[What needs to be done] Set the entries down again exactly; none may be skipped.

────────────────────

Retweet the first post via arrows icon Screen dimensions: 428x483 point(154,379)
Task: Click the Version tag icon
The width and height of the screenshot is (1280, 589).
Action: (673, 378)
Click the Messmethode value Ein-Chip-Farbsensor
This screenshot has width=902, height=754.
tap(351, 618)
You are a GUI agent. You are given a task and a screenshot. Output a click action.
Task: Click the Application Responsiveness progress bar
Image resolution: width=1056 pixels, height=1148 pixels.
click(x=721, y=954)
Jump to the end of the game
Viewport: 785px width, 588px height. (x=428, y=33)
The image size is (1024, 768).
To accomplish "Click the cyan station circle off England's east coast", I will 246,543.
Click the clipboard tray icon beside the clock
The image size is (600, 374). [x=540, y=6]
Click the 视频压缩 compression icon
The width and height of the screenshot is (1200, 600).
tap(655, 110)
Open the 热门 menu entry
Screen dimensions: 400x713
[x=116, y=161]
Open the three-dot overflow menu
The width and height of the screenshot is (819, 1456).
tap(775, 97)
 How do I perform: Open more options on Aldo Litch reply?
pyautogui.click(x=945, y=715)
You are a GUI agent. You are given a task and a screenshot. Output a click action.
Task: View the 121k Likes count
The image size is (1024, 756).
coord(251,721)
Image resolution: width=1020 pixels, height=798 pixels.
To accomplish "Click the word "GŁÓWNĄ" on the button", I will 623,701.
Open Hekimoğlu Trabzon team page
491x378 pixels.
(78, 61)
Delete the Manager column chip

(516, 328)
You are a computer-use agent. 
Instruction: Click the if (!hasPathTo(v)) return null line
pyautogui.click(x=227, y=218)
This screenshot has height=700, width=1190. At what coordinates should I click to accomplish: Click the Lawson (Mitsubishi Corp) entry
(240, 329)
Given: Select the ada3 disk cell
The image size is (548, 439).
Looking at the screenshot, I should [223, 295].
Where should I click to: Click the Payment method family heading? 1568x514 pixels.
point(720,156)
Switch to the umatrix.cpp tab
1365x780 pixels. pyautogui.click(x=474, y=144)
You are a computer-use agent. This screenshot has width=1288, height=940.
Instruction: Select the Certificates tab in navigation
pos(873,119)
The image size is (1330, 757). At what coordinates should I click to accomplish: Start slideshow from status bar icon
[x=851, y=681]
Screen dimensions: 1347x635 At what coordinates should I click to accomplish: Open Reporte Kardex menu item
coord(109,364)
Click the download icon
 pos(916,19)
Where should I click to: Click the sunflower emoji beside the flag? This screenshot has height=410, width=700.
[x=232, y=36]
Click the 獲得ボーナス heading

────────────────────

[Result below]
Retweet the first post via arrows icon Screen dimensions: 428x483 point(154,379)
Task: Click the Version tag icon
The width and height of the screenshot is (1280, 589).
Action: (673, 378)
Click the Messmethode value Ein-Chip-Farbsensor
This screenshot has width=902, height=754.
tap(351, 618)
You are a GUI agent. You are given a task and a screenshot. Output a click action.
Task: Click the Application Responsiveness progress bar
Image resolution: width=1056 pixels, height=1148 pixels.
click(x=721, y=954)
Jump to the end of the game
Viewport: 785px width, 588px height. (x=428, y=33)
The image size is (1024, 768).
To accomplish "Click the cyan station circle off England's east coast", I will 246,543.
Click the clipboard tray icon beside the clock
The image size is (600, 374). [x=540, y=6]
Click the 视频压缩 compression icon
The width and height of the screenshot is (1200, 600).
tap(655, 110)
Open the 热门 menu entry
Screen dimensions: 400x713
[x=116, y=161]
Open the three-dot overflow menu
The width and height of the screenshot is (819, 1456).
tap(775, 97)
 How do I perform: Open more options on Aldo Litch reply?
pyautogui.click(x=945, y=715)
You are a GUI agent. You are given a task and a screenshot. Output a click action.
Task: View the 121k Likes count
The image size is (1024, 756).
coord(251,721)
Image resolution: width=1020 pixels, height=798 pixels.
To accomplish "Click the word "GŁÓWNĄ" on the button", I will 623,701.
Open Hekimoğlu Trabzon team page
491x378 pixels.
(78, 61)
Delete the Manager column chip

(516, 328)
You are a computer-use agent. 
Instruction: Click the if (!hasPathTo(v)) return null line
pyautogui.click(x=227, y=218)
This screenshot has height=700, width=1190. At what coordinates should I click to accomplish: Click the Lawson (Mitsubishi Corp) entry
(240, 329)
Given: Select the ada3 disk cell
The image size is (548, 439).
Looking at the screenshot, I should [223, 295].
Where should I click to: Click the Payment method family heading? 1568x514 pixels.
point(720,156)
Switch to the umatrix.cpp tab
1365x780 pixels. pyautogui.click(x=474, y=144)
You are a computer-use agent. This screenshot has width=1288, height=940.
Instruction: Select the Certificates tab in navigation
pos(873,119)
The image size is (1330, 757). At what coordinates should I click to accomplish: Start slideshow from status bar icon
[x=851, y=681]
Screen dimensions: 1347x635 At what coordinates should I click to accomplish: Open Reporte Kardex menu item
coord(109,364)
Click the download icon
 pos(916,19)
Where should I click to: Click the sunflower emoji beside the flag? This screenshot has height=410, width=700.
[x=232, y=36]
Click the 獲得ボーナス heading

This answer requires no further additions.